Irena spoke, but she didn’t sound like the bedridden cancer patient Ethan had known at the Kremlin. This was the iron lady who’d changed the Aramov Clan from an organisation that smuggled Western cigarettes on muleback, to a billion-dollar empire that owned more than sixty aircraft.
‘How’s it going?’ she asked.
‘I had to leave the apartment in a hurry,’ Ethan explained. ‘I’m on the street. It’s a nice area, but I’ll need a hiding place before it gets light.’
‘Listen good,’ Irena said. ‘My bush pilot friend is on your case. There’s a lot of diamonds smuggled out of your area, so he knows it well. Two kilometres up the main road north out of Kanye there’s a derelict boarding school. Apparently it moved to a new facility eight years ago. Try getting there before daylight and hiding out in the school buildings. The old playing fields are used as a landing strip by smugglers. My contact has got to fly from South Africa, but he should be able to land there within four hours.’
‘Sounds good,’ Ethan said. ‘I’m not sure exactly where I am right now, but this phone has maps if I can get a data connection. What’s going on where you are?’
‘Andre got the USB keys. I’ve also put in a call to my main bank in Russia. Eighty-two million euros was electronically transferred out of various accounts over the past week.’
‘Damn,’ Ethan said. ‘All of the data on Leonid’s computers is encrypted, but the spy software captures screenshots while they’re in use, in their unencrypted state.
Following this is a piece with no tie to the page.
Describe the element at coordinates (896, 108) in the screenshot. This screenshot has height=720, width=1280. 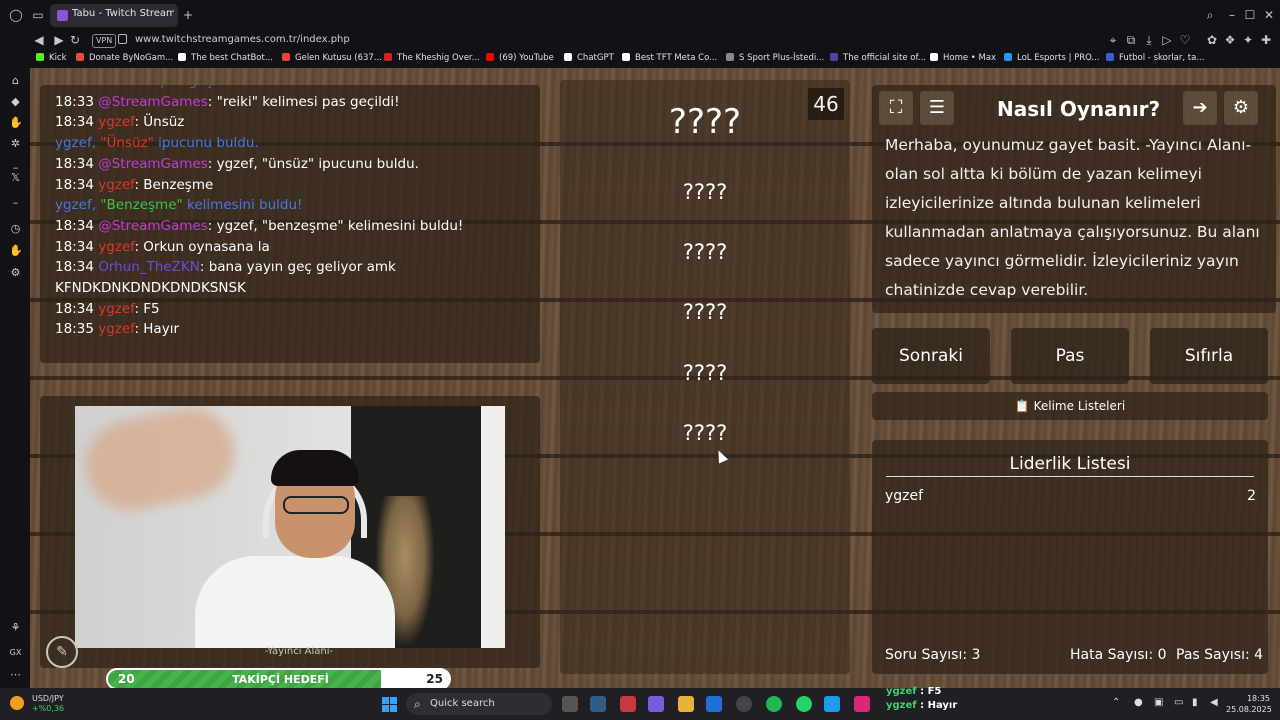
I see `fullscreen-icon: ⛶` at that location.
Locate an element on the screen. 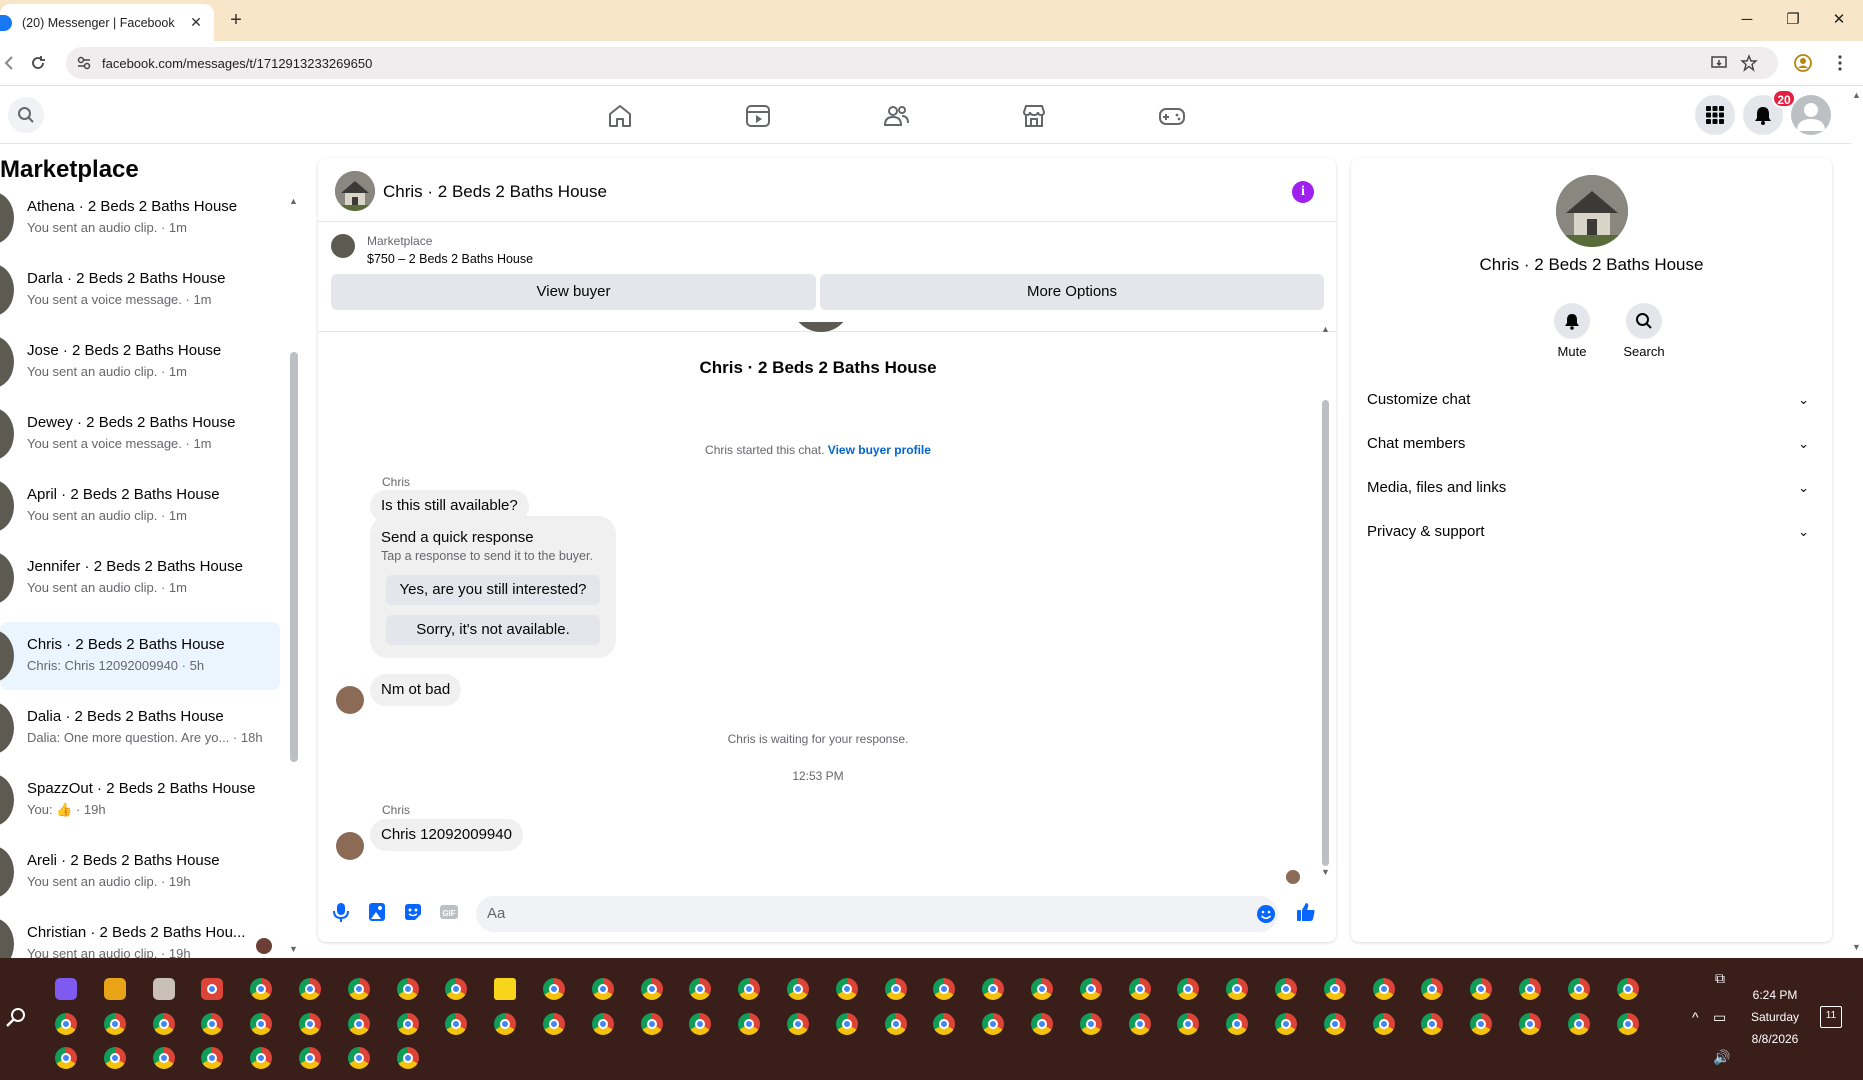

If Leonid used either of his computers to access online banking facilities, or to type up notes of his passwords, we should be able to get the money back.’
‘I’ve also rounded up some muscle that I can trust,’ Irena said. ‘They’re searching Leonid’s office and apartment for any paperwork relating to what he’s been up to. I’ve got security teams stationed on the sixth-floor lifts and their orders are to grab Leonid and bring him to me the instant he arrives.’
‘Is he still at the hospital?’ Ethan asked.
‘He was when I called half an hour back to ask after Boris,’ Irena said.
‘How is he?’
‘His jaw is shattered. He’ll probably have to go abroad for treatment.’
‘But Leonid doesn’t know I’m free?’ Ethan asked.
‘Not as far as I know,’ Irena said. ‘If he gets wind of it he might go into hiding rather than show up here to face me.’
‘The less he knows, the more chance we have of getting your money out of his control,’ Ethan said. ‘I doubt Kessie will be in any hurry to let Leonid know I’ve escaped.’